38. Senecio mohavensis Torrey & A. Gray in A. Gray et al., Syn. Fl. N. Amer. 1(2): 446. 1884.
Annuals, 10–30(–40) cm (taproots often twisted). Herbage (sometimes purple-tinged) glabrous. Stems usually 1 (freely branching upward). Leaves equally distributed; petiolate; blades ovate to obovate, 2–6 × 0.5–2(–4) cm, bases tapered, margins coarsely lobed or irregularly dentate (mid and distal leaves similar, bases expanded, truncate to cordate, clasping, 1–2 cm across). Heads 3–10 in loose, cymiform arrays. Calyculi of 3–5+ lance-linear bractlets. Phyllaries ± 8 or ± 13, 6–7 mm, tips green. Ray florets 0 or 1–3+; corolla laminae 0.1–1 mm (little expanded, barely, if at all, surpassing phyllaries; sometimes laminae 0 and heads perhaps technically disciform). Cypselae hairy. 2n = 40.
Flowering spring. Sandy or rocky washes, desert flats; 100–700 m; Ariz., Calif., Nev.; Mexico (Sonora).

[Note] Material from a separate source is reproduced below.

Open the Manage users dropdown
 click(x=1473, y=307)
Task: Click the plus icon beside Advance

Senecio mohavensis is similar to S. flavus (Decaisne) Schultz-Bipontinus of the Mediterranean region and southwest Asia, which raises phytogeographic questions (cf. A. Liston et al. 1989; Liston and J. W. Kadereit 1995; M. Coleman et al. 2001). The last cited study showed that a previously recognized variety of S. flavus is more closely related to S. mohavensis than to S. flavus and a new combination was made: S. mohavensis subsp. brevifolius (Kadereit) M. Coleman.

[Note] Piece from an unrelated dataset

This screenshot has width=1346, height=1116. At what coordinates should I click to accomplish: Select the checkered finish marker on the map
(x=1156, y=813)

Coleman, M., D. G. Forbes, and R. J. Abbott. 2001. A new subspecies of Senecio mohavensis (Compositae) reveals Old-New-World species disjunction. Edinburgh J. Bot. 58: 389–403. Liston, A. and J. W. Kadereit. 1995. Chloroplast DNA evidence for introgression and long distance dispersal in the desert annual Senecio flavus (Asteraceae). Pl. Syst. Evol. 197: 33–41. Liston, A., L. H. Rieseberg, and T. S. Elias. 1989. Genetic similarity is high between intercontinental disjunct species of Senecio (Asteraceae). Amer. J. Bot. 76: 383–388.